Print exactly the lines below between the line holding "Viewport: 886px width, 713px" and the line holding "This screenshot has width=895, height=375.", inclusive, and nothing more.

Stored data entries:
********************

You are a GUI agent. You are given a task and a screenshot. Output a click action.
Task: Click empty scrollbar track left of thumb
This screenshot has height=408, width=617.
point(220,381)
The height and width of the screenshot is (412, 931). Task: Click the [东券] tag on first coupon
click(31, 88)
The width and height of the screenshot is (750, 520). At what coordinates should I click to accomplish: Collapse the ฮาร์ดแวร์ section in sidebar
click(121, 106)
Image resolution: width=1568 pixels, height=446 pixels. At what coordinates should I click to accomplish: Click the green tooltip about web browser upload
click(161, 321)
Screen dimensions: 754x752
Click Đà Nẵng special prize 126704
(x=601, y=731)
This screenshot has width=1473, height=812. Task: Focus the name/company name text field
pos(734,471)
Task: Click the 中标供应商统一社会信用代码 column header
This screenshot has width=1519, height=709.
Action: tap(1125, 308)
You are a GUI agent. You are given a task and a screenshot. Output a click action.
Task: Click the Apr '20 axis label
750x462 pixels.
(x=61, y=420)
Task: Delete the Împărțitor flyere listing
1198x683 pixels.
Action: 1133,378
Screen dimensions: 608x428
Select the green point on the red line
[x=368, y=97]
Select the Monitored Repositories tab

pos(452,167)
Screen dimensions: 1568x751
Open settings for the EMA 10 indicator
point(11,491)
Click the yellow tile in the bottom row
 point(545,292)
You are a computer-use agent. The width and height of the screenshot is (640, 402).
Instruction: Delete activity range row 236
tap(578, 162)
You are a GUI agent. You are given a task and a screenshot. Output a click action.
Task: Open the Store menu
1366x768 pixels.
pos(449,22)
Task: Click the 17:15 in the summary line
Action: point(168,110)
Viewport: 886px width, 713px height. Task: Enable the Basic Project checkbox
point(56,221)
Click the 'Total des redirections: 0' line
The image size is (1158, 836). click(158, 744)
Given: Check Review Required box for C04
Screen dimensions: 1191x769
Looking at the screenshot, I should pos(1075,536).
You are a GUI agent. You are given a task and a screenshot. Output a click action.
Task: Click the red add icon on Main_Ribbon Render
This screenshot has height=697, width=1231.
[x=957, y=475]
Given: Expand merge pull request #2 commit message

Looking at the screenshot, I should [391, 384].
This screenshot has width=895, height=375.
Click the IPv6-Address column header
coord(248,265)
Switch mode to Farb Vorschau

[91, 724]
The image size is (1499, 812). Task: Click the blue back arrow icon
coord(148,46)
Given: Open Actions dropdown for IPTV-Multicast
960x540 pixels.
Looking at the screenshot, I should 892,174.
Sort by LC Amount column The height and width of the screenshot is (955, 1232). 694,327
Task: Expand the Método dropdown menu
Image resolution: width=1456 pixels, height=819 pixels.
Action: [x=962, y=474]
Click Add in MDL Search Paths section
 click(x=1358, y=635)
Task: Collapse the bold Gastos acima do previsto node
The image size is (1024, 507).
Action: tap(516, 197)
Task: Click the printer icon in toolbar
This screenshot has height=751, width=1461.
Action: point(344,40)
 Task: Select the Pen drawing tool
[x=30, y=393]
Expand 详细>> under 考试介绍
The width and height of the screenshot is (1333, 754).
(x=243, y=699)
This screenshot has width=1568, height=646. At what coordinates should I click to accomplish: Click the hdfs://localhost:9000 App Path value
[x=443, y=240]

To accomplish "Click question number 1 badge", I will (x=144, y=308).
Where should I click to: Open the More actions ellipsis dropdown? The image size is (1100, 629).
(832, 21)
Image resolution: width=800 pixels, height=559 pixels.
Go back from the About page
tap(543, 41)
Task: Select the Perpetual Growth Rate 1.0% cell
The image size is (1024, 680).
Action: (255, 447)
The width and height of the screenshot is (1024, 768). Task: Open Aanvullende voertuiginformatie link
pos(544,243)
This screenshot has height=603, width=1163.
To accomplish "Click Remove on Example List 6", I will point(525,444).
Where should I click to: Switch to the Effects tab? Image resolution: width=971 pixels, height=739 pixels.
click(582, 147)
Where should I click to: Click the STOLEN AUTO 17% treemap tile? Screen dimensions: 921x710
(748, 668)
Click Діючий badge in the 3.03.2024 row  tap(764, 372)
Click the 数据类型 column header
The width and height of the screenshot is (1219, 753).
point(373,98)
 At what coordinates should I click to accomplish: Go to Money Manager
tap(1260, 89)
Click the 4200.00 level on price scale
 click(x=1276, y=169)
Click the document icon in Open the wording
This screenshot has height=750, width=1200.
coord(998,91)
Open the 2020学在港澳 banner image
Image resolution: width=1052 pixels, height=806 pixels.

********************

## Solution to this exercise
Viewport: 886px width, 713px height. Task: Enable the Basic Project checkbox
point(56,221)
Click the 'Total des redirections: 0' line
The image size is (1158, 836). click(158, 744)
Given: Check Review Required box for C04
Screen dimensions: 1191x769
Looking at the screenshot, I should pos(1075,536).
You are a GUI agent. You are given a task and a screenshot. Output a click action.
Task: Click the red add icon on Main_Ribbon Render
This screenshot has height=697, width=1231.
[x=957, y=475]
Given: Expand merge pull request #2 commit message

Looking at the screenshot, I should [391, 384].
This screenshot has width=895, height=375.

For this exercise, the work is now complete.